All three approaches rely on buffering the full request/response payload, and there are performance considerations depending on your use case and available resources. You could cache the entire payload in memory but this may dramatically decrease your maximum concurrent connections. You could choose to write the payload to local storage (preferably SSD), but you are then limited by IO capacity.
You also need to consider file uploads, because these are not a good fit for memory based payload buffering. In most cases, you would handle upload requests in your webserver, for example HttpUploadModule, then query nginx for the upload progress, rather than handling it directly in WSGI. If you are buffering at your load balancer, then you may wish to exclude file uploads from the buffering rules.
You need to understand why this is happening, and that this problem exists both when sending a response and receiving a request. It's also a good idea to have these protections in place, not just for scalability, but for security reasons.
I'm afraid the problem could be in the amount of data you are transferring and possibly a slow connection. Also note that upload bandwidth is typically much less than download bandwidth.
As already pointed out, when you use request.body Django will wait for the whole body to be fully transferred from the client and available in-memory (or on disk, according to configurations and size) on the server.

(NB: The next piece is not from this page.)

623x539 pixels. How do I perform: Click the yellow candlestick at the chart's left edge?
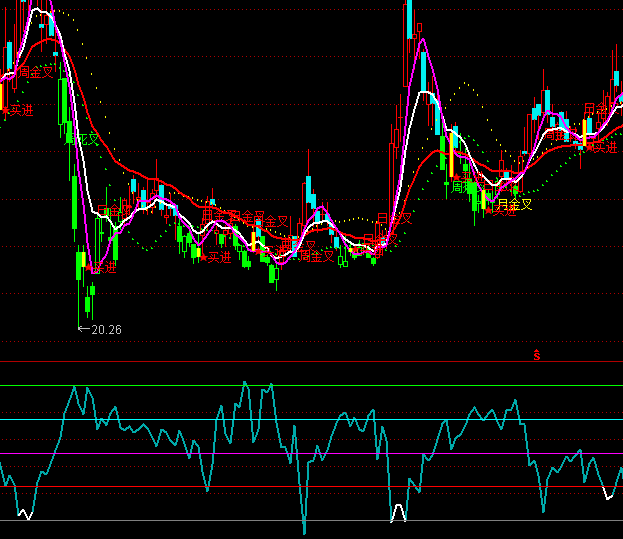pos(3,93)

I would suggest you to try what happens with the same request if the client is connected to a WiFi access point which is wired to the server itself, and see if it improves grately. If this is not possible, perhaps just run a tool like speedtest.net on the client, get the request size and do the math to see how much time it would require theoretically (I'd expect the mesured time to be more or less 20% more). Be careful that network speed is often mesured in bits per second, while file size is mesured in Bytes.
In some cases, if a lot of processing is needed on the data, it may be convinient to read() the request and do computations on-the-go, or perhaps directly pass the request object to any function that can read from a so-called "file-like object" instead of a string.
In your specific case, however, I'm afraid this would only affect that 1% of time that is not spent in receiving the body from the network.
Edit:
Sorry, ony now I've noticed the extra description in the bounty. I'm afraid I can't help you but, may I ask, what is the point? I'd guess this would only save a tiny bit of server resources for keeping a python thread idle for a while, without any noticable performance gain on the request...
Looking at the Django source, it looks like what actually happens when you call request.body is the the request body is loaded into memory by being read from a stream.
https://github.com/django/django/blob/stable/1.4.x/django/http/init.py#L390-L392
It's likely that if the request is large the time being taken is actually just loading it into memory. Django has methods on the request to handle acting on the body as a stream, which depending on what exactly the content being consumed is could allow you to process the request more efficiently.
https://docs.djangoproject.com/en/dev/ref/request-response/#django.http.HttpRequest.read
You could for example read one line at a time.